La storia di Hezbollah ci proietta nella complessità di una delle realtà più agitate del Medio Oriente. Il Libano infatti, nonostante le intenzioni del Partito di Dio, non è riuscito mai a liberarsi del confessionalismo, ed ha sempre sofferto le ingerenze siriane e iraniane, oltre alle aggressioni israeliane. In un contesto così complesso, il richiamo alla resistenza di Hezbollah, unito alla sua organizzata rete assistenziale, gli ha permesso delle affermazioni elettorali che lo hanno portato, nel 2000 (dopo il ritiro delle truppe israeliane dal Libano), ad anteporre il jihad politico a quello militare.

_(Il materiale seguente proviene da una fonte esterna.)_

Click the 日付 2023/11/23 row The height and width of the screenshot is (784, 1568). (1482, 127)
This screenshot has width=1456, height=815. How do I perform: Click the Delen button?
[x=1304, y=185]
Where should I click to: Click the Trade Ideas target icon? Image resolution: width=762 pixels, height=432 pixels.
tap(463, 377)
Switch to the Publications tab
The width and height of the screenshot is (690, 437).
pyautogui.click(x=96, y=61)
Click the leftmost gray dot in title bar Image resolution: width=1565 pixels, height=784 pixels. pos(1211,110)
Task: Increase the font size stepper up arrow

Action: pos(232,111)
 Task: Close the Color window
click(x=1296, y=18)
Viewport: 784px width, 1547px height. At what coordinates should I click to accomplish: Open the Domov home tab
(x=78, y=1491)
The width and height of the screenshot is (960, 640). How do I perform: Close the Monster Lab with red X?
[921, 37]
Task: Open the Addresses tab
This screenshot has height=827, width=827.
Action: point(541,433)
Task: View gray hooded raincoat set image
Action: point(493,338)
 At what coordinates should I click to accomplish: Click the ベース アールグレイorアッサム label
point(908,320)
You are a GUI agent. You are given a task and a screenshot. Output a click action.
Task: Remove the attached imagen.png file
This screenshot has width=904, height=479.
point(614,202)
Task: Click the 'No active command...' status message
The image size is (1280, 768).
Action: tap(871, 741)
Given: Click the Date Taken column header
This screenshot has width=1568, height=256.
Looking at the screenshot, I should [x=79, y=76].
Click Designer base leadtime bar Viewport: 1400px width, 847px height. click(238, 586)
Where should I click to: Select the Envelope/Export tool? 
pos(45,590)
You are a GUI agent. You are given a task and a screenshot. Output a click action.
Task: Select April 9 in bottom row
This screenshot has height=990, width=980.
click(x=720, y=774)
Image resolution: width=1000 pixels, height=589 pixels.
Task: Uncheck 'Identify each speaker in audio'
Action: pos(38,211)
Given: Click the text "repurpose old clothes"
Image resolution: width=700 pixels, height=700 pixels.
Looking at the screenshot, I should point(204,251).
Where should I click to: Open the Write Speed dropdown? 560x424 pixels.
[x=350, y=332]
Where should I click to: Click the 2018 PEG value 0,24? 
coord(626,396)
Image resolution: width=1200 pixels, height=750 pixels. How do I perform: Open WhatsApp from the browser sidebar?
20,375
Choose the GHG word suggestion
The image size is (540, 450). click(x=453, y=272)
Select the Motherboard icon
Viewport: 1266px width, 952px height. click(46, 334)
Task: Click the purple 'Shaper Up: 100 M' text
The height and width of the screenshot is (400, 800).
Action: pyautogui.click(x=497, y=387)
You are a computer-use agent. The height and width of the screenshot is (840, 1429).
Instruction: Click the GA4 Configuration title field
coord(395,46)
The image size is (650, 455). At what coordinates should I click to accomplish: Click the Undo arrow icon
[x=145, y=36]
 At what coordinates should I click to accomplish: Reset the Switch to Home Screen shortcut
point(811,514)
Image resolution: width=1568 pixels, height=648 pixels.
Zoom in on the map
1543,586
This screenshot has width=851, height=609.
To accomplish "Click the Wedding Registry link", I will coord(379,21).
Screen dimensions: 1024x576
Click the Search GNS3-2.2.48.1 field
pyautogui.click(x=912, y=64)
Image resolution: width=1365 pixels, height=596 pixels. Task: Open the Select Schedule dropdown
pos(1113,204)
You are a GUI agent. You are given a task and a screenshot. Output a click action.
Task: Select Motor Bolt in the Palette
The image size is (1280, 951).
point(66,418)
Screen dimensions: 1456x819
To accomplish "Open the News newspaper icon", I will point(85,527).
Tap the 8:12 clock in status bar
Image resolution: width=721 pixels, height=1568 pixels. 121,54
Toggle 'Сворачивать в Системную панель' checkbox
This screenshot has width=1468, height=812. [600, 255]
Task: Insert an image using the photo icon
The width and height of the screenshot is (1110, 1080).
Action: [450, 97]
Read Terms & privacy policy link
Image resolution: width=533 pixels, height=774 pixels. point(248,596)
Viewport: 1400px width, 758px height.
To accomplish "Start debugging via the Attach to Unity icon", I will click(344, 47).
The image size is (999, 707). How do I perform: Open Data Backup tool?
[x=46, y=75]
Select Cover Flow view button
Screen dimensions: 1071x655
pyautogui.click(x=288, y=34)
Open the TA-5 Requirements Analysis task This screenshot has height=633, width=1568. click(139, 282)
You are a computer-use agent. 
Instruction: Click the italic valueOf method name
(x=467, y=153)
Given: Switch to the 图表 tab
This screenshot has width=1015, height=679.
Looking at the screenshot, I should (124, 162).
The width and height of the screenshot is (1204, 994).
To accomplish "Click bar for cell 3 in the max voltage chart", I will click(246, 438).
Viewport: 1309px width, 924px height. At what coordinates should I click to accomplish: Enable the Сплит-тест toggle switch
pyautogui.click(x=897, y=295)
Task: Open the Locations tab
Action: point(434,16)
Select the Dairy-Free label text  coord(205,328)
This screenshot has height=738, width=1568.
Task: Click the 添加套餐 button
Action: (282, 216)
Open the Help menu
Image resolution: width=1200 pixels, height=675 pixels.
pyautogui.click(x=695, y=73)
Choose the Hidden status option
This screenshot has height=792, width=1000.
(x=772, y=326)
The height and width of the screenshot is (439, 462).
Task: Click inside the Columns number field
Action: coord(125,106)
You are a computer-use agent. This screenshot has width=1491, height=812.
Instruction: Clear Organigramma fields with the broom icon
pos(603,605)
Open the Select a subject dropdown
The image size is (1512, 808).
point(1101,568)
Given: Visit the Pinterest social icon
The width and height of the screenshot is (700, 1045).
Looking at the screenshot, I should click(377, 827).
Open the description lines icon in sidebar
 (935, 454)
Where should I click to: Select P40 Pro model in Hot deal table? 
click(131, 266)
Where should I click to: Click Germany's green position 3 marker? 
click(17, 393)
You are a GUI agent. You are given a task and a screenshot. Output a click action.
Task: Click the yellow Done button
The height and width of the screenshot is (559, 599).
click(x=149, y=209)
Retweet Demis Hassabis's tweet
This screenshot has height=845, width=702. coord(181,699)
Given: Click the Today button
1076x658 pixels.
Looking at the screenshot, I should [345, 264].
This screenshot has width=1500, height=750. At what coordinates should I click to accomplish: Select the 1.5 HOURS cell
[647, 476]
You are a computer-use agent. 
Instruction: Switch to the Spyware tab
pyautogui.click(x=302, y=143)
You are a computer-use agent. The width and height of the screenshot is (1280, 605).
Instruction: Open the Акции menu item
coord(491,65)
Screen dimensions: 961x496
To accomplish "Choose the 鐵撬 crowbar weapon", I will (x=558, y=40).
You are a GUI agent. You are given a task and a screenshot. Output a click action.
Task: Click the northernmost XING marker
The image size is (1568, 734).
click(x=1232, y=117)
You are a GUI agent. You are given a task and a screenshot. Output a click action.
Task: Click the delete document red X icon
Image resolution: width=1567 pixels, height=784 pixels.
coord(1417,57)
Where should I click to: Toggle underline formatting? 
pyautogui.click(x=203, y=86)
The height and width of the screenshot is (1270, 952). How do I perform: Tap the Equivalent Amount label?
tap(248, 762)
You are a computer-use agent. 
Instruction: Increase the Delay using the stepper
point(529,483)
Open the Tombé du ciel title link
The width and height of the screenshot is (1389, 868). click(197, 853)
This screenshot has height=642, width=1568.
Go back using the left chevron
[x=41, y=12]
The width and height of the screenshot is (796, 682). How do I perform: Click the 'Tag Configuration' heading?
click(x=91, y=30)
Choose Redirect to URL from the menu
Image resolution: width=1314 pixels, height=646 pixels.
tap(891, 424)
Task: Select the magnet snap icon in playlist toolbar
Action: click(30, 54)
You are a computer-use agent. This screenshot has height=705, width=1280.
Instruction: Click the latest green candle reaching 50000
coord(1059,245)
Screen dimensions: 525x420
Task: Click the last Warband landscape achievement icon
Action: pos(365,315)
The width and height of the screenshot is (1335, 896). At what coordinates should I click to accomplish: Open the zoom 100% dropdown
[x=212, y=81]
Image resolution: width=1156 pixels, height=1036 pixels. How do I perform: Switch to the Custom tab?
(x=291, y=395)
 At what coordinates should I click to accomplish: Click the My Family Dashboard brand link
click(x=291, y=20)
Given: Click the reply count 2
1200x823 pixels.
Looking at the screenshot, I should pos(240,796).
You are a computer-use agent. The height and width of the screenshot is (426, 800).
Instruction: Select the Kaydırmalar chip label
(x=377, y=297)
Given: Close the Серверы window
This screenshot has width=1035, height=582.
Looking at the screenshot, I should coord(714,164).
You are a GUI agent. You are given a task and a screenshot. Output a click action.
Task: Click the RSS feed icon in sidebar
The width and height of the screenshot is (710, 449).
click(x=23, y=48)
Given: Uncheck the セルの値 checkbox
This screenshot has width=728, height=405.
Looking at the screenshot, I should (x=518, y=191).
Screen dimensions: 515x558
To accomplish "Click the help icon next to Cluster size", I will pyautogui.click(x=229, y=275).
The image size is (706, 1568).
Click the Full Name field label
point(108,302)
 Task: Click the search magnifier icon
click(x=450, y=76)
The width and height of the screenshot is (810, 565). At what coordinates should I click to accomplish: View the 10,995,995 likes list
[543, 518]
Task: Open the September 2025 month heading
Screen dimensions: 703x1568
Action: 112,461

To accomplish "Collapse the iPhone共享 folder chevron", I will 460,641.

La storia di Hezbollah è anche però la dimostrazione di quanto possa costare cara una cattiva lettura politica. Hezbollah non ha mai voluto rinunciare alla sua forza militare ed il cattivo uso della stessa ne ha determinato un declino importante negli ultimi anni. I due momenti decisivi sono stati l'8 maggio 2008, quando per la prima volta Hezbollah usò le proprie armi contro cittadini libanesi non sciiti, tradendo così i suoi richiami al superamento delle divisioni confessionali, e il 2013, quando intervenne nella guerra civile siriana a sostegno di Assad, perdendo definitivamente credibilità agli occhi di molti elettori.
Le poche parole che ho speso sopra ovviamente non possono essere sufficienti a costruire un giudizio su un movimento politico-militare attivo da circa quarant'anni in una delle zone più turbolente del mondo, infatti le scelte che hanno determinato l'ascesa e la caduta del partito sono nate dalla lettura di situazioni molto complesse che sono perfettamente spiegate nel saggio del prof. Di Donato.
Di certo si può dire in poche parole che è molto riduttivo etichettare Hezbollah come gruppo terrorista, non è infatti un esercito votato al martirio ed alla guerra contro Israele, ma è prima di tutto un partito politico capace di grande pragmatismo e proiettato ad una modernizzazione del Libano che, non solo per proprie colpe, non ha potuto realizzare.